Calamos Investments says its protected Bitcoin ETFs are attracting inflows even as spot Bitcoin ETFs face redemptions, signaling growing demand for structured crypto products among wealth managers.
The firm structures these ETFs using U.S. Treasuries and options tied to Bitcoin-linked indexes, offering downside protection while maintaining upside exposure. This approach appeals to advisors who want crypto exposure without the full volatility of spot holdings. Calamos notes that wealth managers are becoming more sophisticated in evaluating crypto allocations, moving beyond simple buy-and-hold strategies.

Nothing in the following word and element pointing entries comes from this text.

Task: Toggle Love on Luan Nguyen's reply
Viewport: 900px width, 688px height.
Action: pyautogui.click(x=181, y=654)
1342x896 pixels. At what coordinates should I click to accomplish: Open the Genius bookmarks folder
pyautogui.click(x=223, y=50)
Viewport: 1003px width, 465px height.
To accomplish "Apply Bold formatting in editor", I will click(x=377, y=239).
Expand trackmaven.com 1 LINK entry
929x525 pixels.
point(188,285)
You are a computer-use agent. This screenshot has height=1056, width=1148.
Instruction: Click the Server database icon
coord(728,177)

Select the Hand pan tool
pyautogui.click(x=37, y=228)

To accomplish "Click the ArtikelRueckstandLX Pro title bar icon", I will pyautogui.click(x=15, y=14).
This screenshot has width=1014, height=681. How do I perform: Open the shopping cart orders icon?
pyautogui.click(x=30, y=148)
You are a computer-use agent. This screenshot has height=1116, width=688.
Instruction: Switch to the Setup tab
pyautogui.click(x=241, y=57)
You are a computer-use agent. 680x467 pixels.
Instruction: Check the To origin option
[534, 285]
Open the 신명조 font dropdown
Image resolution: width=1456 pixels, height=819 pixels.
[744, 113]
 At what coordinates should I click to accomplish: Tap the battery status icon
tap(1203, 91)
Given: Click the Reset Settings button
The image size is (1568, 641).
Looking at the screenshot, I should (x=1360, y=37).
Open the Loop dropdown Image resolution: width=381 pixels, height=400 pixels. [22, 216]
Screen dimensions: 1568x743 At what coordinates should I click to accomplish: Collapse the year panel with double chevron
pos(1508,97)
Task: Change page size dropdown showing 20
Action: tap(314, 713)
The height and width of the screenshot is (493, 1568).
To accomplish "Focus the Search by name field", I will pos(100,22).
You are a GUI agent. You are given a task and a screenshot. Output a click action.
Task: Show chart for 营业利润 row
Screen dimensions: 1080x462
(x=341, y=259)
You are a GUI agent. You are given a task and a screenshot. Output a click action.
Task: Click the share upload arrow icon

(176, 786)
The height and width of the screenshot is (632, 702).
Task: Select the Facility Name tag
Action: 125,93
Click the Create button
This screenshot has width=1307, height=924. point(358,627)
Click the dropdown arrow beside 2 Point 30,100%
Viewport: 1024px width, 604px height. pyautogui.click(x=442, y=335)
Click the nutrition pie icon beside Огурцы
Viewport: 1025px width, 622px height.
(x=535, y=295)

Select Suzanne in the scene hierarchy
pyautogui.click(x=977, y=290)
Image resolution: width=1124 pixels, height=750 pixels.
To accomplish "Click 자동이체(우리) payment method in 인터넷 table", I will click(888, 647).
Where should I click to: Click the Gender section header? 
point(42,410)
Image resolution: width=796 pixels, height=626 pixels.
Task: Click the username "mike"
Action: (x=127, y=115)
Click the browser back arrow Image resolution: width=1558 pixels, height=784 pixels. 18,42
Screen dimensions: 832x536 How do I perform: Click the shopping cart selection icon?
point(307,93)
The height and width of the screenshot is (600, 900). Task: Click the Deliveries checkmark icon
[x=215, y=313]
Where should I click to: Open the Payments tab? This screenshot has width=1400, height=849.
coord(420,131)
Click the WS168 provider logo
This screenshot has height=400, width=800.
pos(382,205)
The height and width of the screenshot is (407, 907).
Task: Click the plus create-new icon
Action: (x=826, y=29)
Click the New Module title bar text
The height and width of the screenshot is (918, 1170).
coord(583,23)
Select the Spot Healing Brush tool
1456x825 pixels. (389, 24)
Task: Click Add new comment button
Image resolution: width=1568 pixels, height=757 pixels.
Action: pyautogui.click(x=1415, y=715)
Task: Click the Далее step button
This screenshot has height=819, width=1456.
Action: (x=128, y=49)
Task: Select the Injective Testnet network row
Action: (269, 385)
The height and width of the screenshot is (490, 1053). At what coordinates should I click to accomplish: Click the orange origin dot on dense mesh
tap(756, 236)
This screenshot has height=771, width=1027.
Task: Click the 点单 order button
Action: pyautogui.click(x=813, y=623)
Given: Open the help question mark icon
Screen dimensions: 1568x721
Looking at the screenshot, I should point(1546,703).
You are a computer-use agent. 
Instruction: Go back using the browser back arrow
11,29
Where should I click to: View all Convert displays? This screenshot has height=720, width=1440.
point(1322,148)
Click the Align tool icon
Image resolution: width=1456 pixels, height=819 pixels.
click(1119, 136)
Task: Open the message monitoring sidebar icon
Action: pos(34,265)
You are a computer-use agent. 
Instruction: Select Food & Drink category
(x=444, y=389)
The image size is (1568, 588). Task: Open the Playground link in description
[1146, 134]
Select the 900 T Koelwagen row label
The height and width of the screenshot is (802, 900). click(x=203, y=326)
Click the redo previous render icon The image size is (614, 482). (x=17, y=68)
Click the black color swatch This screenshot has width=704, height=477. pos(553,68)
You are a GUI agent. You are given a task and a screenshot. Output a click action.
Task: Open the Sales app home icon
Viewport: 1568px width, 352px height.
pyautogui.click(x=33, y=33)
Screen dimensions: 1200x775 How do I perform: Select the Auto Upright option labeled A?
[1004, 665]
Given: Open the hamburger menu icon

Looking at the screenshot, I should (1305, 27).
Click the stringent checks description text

For crypto traders, the divergence between protected and spot ETF flows highlights a maturing market where risk management tools gain traction. Protected ETFs may reduce selling pressure during downturns, as investors hold rather than redeem. NowPrice's real-time crypto quotes show Bitcoin's price action remains volatile, reinforcing the appeal of structured products.
Looking ahead, Calamos expects Bitcoin volatility to remain a defining feature, which could sustain demand for protected ETFs. Meanwhile, Bitwise reports surging investor demand for Hyperliquid exposure as new HYPE ETFs launch, indicating continued innovation in the crypto ETF space. Traders should monitor ETF flow data for shifts in sentiment.